You could also look at California Congressman Darrell Issa, former New Jersey Gov. Jon Corzine or [former] New York City Mayor Michael Bloomberg. Wealthy candidates not only have the advantage of self-funding, but also of connections to other wealthy people and an immediate leg up in the media “viability” assessment, which may mean they don’t actually need to spend that much of their own funds. The overall effect skews the demographic makeup of Congress (more than half of whose members are millionaires). It also forces non-wealthy candidates to adopt positions that cater to wealthy interests so they can compete.
Wouldn’t publicly financed elections on the federal, state and local levels solve all these problems?
Public financing of candidates is helpful, especially in down-ticket, low visibility races.

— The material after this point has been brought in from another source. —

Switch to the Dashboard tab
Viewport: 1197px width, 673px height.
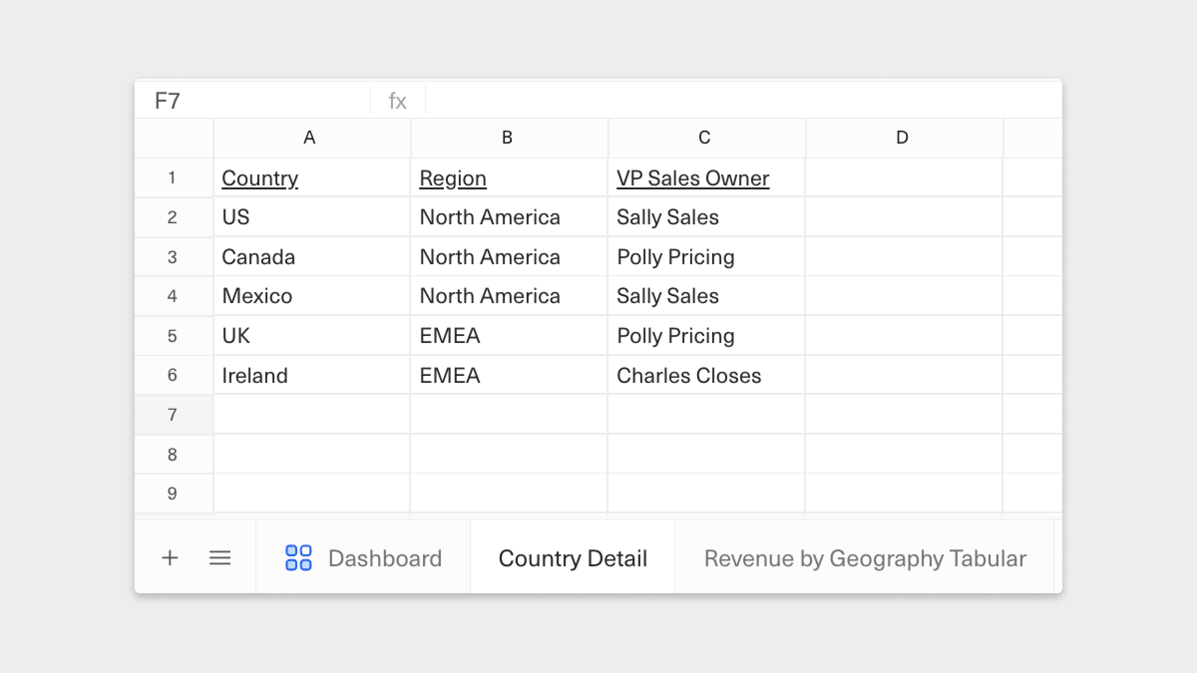coord(384,558)

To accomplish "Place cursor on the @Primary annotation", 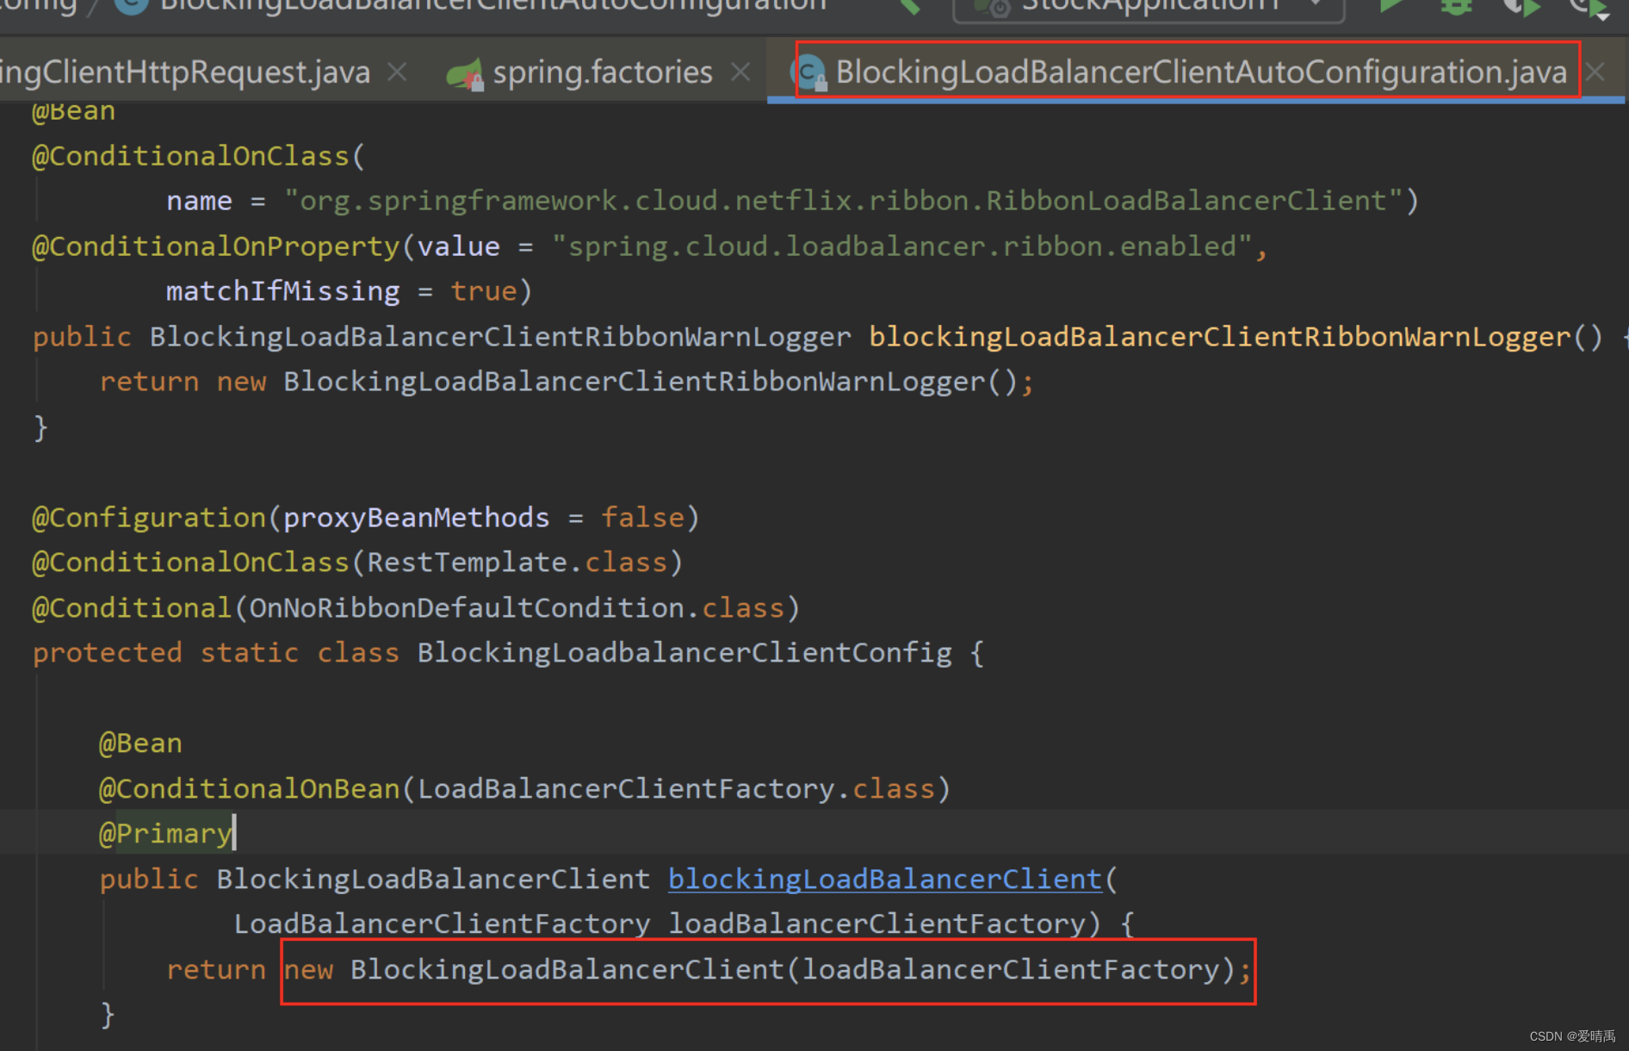I will (165, 832).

It leads to more candidates, with a greater diversity of viewpoints, and campaigns and legislation can focus on issues that ordinary people care about. However, in highly visible races, public funds may actually increase our reliance upon paid speech (albeit more balanced and diverse speech) and may continue to turn voters away from politics.

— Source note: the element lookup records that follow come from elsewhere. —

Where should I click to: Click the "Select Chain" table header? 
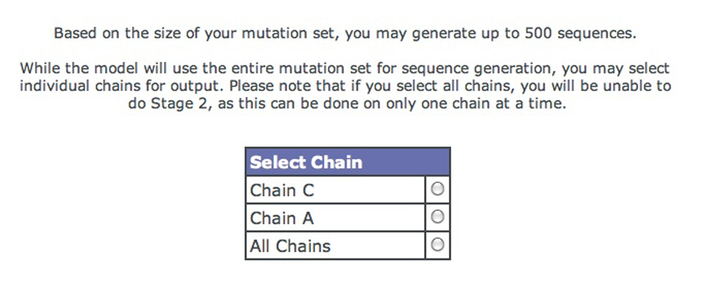click(306, 162)
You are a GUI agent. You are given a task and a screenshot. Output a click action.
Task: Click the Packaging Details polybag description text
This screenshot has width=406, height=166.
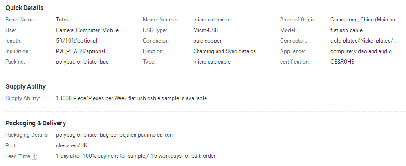click(x=115, y=135)
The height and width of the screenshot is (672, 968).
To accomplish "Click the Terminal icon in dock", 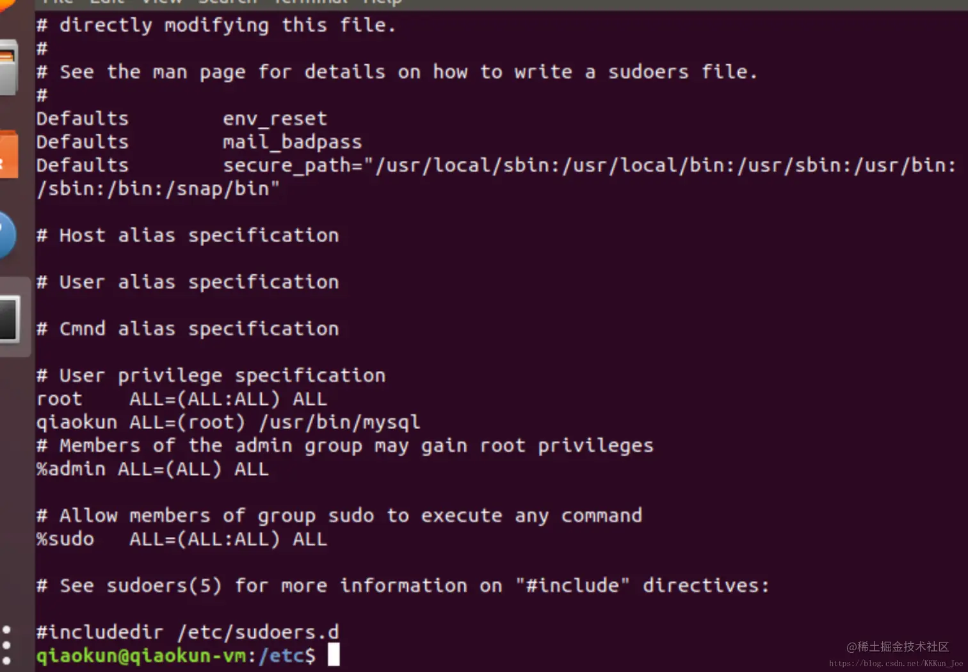I will pyautogui.click(x=9, y=318).
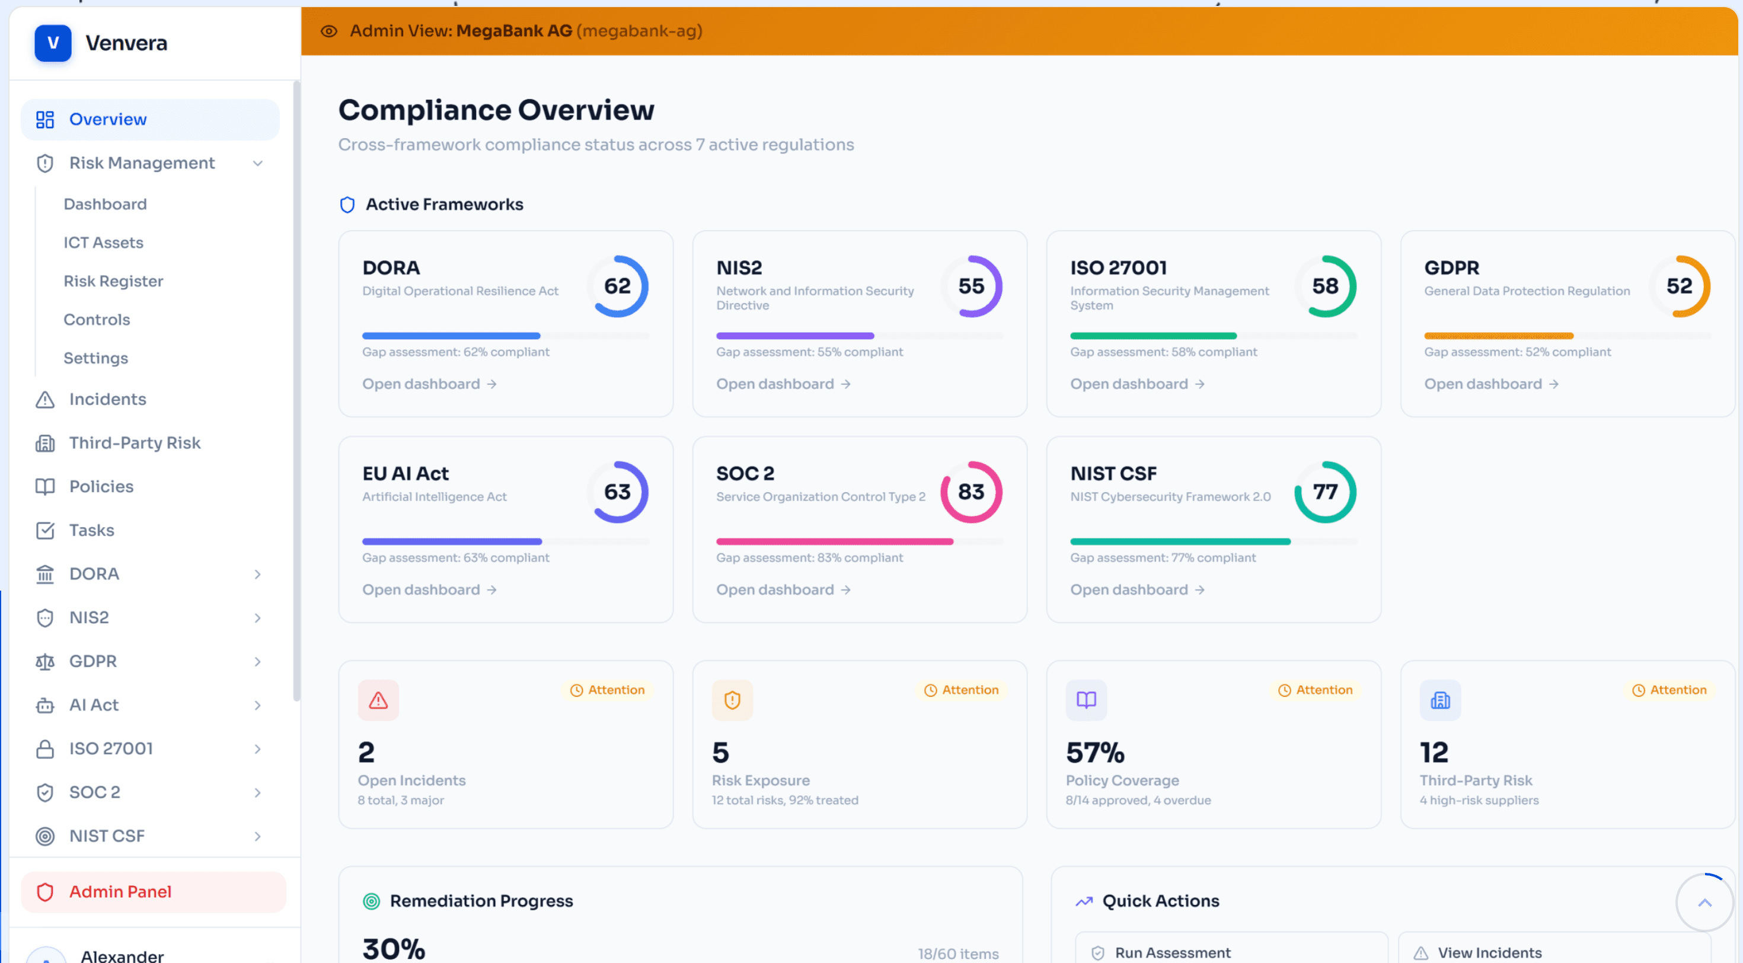Select ICT Assets in the sidebar
Image resolution: width=1743 pixels, height=963 pixels.
(x=104, y=242)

We need to rethink whether 30-second ads are really the best way to inform voters, however they are paid for. What I’d really like to see is public funding for free internet service for every American, tax credits for newspaper and magazine subscriptions, and full funding for multiple public TV and radio stations (while banning them from accepting private funds or running any ads). This type of public funding would promote listener-solicited speech, not paid speech forced on us by candidates and consultants, and ultimately would provide voters with higher quality information.

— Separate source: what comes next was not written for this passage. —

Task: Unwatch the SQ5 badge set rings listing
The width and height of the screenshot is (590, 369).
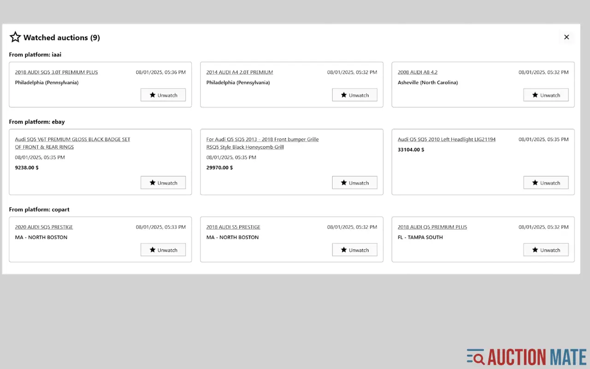Action: point(163,183)
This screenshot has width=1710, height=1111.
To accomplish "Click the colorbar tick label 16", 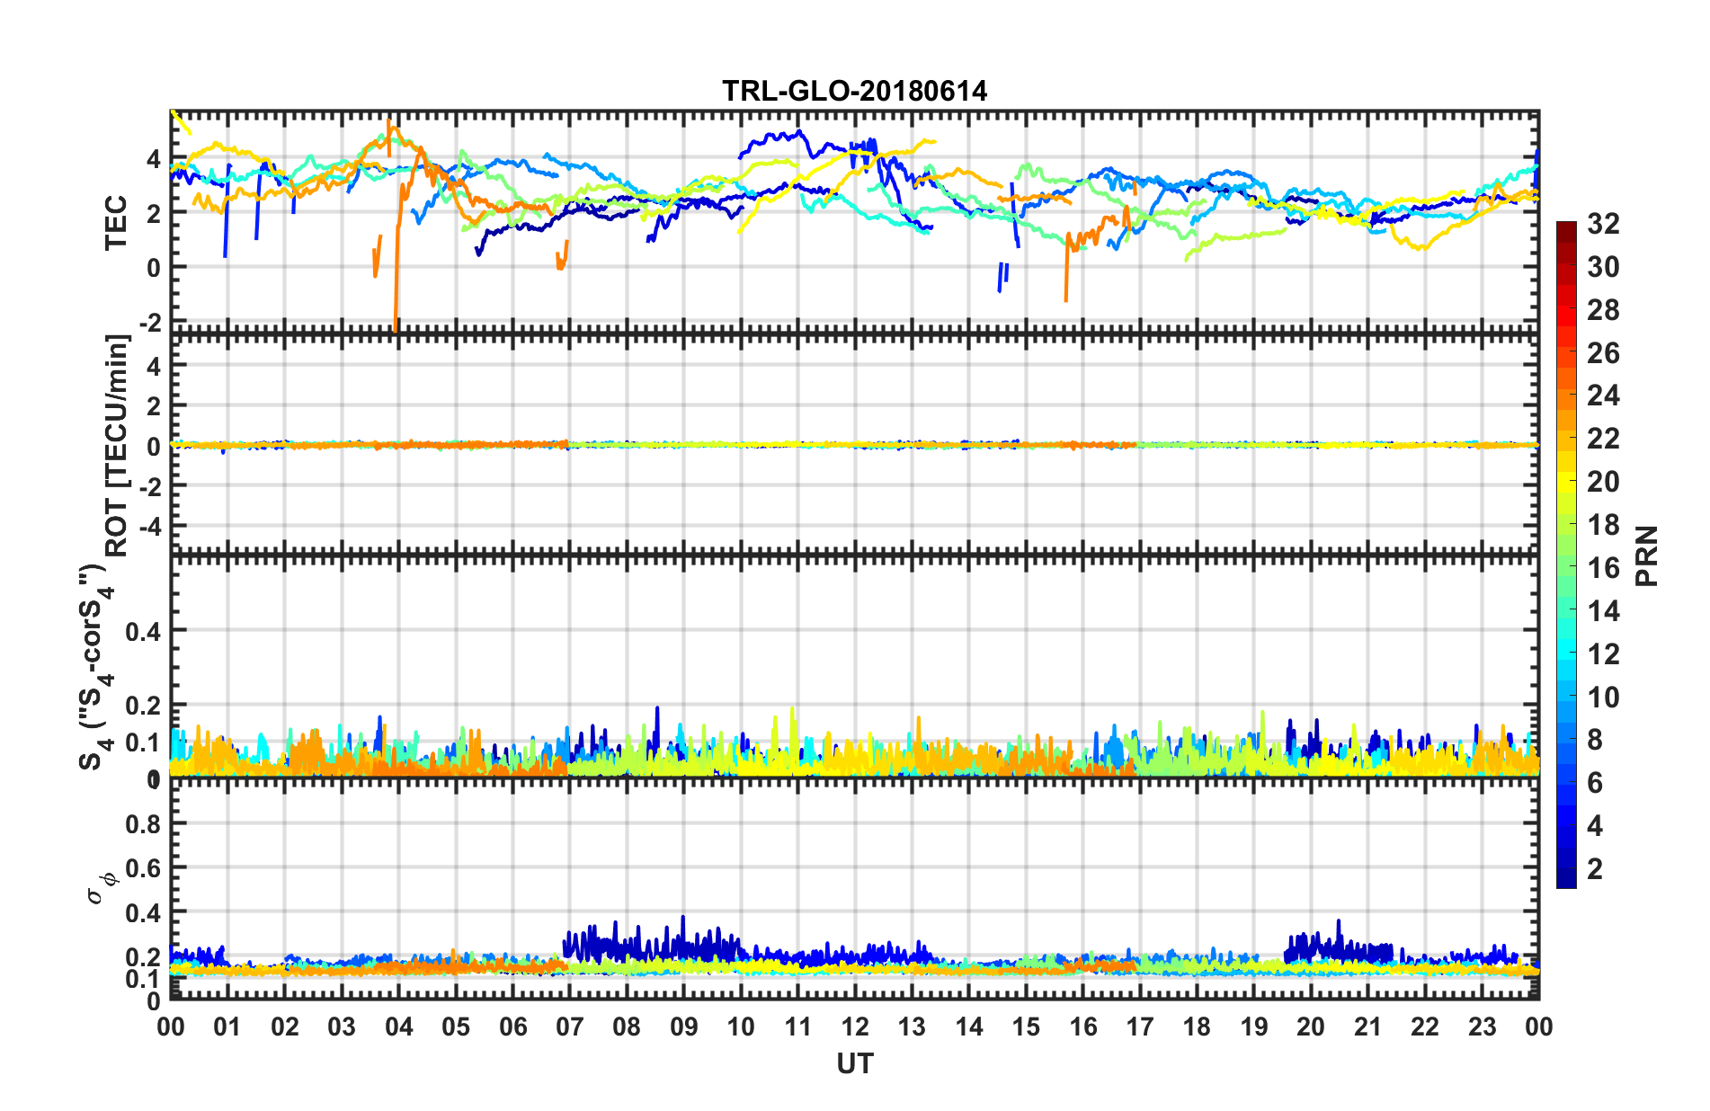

Finally, unless we check the raw, unaccountable power of the Roberts’ court, I fear they will keep chipping away at the viability of public financing programs as they have by unleashing huge sums of private funds and by striking down (in Arizona) the opportunity for publicly financed candidates to respond. As we saw with the McCain-Feingold ban on soft money, the fact that the court has previously upheld a policy is no guarantee that the five ideologues in the current majority won’t ignore that precedent to further their own personal politics.
Your title for chapter eight is “Halfway Home: We’re Further Along Than You Think.” What is the cause for your optimism?
When I was in college, I studied the Soviet Union and the South African apartheid regimes, which were even worse that what we face today in America. Those regimes looked immutable, despite being morally bankrupt and lacking the support of the overwhelming majority of their people. What we learned is that social change happens like a political earthquake – sweeping changes happen quickly, and unpredictably, after sufficient pressure has built up over time.
The Roberts’ court looks untouchable today, yet many will be surprised at just how rapidly it crumbles as its foundations are similarly shaky both intellectually and politically. We have reached a point where 80 percent of Americans think that the Supreme Court got it wrong when it equated campaign spending with free speech – that’s simply not a sustainable position for the court to maintain. While shifts in political tectonics do take time, we need to recall that we are 40 years into the struggle against judicial intervention with campaign finance laws (which began in January of 1976 with the Buckley v. Valeo ruling). The only question, really, is how much damage the court will incur to its long-term reputation and respect before it yields to common sense and respect for the people it purports to serve.